▸ The task:
Your task is to show every line in the listing below that includes "will".

▸ Data section:
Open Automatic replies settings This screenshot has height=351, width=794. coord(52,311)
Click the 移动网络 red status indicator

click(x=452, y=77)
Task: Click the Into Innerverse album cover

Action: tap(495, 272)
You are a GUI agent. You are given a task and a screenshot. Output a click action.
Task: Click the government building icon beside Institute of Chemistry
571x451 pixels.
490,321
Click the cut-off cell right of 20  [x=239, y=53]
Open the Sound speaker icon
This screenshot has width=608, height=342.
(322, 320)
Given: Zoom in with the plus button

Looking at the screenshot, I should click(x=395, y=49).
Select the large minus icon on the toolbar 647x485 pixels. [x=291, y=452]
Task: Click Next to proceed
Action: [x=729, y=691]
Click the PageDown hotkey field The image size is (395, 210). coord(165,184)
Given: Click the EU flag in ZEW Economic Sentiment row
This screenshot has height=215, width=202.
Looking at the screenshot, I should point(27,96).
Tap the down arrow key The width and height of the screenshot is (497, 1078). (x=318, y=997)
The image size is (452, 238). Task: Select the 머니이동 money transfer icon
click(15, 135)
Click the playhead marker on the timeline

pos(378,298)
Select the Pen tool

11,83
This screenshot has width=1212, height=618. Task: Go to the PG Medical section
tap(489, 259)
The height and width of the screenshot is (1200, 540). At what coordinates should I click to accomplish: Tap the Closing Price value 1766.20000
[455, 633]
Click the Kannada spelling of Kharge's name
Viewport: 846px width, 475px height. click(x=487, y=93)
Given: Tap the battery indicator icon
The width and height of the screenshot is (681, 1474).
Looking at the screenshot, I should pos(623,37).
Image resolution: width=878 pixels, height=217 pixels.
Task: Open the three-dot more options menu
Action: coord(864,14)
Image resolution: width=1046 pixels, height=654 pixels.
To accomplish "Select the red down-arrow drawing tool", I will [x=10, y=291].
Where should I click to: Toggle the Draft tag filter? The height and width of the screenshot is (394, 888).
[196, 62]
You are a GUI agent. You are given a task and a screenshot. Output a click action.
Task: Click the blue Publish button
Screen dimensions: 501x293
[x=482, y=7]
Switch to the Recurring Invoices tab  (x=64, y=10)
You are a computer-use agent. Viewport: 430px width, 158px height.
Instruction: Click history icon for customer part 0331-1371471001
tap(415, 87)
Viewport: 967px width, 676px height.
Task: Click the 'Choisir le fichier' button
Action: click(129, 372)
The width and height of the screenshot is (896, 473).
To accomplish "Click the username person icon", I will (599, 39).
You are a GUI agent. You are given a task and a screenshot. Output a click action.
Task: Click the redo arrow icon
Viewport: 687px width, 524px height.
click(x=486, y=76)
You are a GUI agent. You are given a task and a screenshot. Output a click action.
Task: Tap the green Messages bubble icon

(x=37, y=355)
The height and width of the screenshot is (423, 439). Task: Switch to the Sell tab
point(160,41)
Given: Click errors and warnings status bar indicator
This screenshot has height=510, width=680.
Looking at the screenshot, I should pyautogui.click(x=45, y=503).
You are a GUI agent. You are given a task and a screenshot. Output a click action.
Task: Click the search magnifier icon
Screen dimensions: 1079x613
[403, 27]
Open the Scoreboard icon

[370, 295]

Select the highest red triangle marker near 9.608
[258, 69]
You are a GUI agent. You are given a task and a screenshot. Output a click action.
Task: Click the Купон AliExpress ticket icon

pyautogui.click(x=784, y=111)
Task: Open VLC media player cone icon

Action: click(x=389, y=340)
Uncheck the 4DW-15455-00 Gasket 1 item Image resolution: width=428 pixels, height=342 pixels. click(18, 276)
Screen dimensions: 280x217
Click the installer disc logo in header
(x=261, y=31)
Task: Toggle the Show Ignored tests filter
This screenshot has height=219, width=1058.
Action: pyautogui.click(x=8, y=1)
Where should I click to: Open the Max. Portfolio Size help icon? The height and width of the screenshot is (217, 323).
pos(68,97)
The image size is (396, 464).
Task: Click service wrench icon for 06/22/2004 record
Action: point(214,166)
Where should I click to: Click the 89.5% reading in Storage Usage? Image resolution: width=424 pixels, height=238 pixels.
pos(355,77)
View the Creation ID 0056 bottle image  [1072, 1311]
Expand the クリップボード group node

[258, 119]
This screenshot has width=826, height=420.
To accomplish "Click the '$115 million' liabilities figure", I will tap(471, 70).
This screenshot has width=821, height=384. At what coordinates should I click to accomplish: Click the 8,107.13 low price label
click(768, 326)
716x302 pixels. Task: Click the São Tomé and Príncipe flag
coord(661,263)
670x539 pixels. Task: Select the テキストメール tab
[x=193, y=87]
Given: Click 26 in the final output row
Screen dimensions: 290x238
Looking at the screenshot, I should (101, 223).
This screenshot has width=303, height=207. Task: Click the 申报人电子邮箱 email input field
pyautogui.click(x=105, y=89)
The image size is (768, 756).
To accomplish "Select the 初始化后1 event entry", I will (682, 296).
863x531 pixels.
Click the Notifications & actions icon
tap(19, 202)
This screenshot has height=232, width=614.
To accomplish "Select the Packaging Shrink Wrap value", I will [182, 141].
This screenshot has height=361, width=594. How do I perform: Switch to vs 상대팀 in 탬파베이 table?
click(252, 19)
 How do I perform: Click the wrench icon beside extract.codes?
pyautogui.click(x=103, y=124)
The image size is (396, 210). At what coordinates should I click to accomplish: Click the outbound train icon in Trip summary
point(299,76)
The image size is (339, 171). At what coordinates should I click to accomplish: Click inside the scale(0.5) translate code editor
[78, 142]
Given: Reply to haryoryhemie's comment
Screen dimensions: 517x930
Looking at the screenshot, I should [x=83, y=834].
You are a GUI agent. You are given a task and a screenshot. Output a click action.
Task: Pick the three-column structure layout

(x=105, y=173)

▸ Expected answer:
To accomplish "Select the red down-arrow drawing tool", I will [x=10, y=291].
To accomplish "Click the username person icon", I will (599, 39).
To accomplish "Click the '$115 million' liabilities figure", I will tap(471, 70).
To accomplish "Select the 初始化后1 event entry", I will (682, 296).
To accomplish "Select the Packaging Shrink Wrap value", I will [182, 141].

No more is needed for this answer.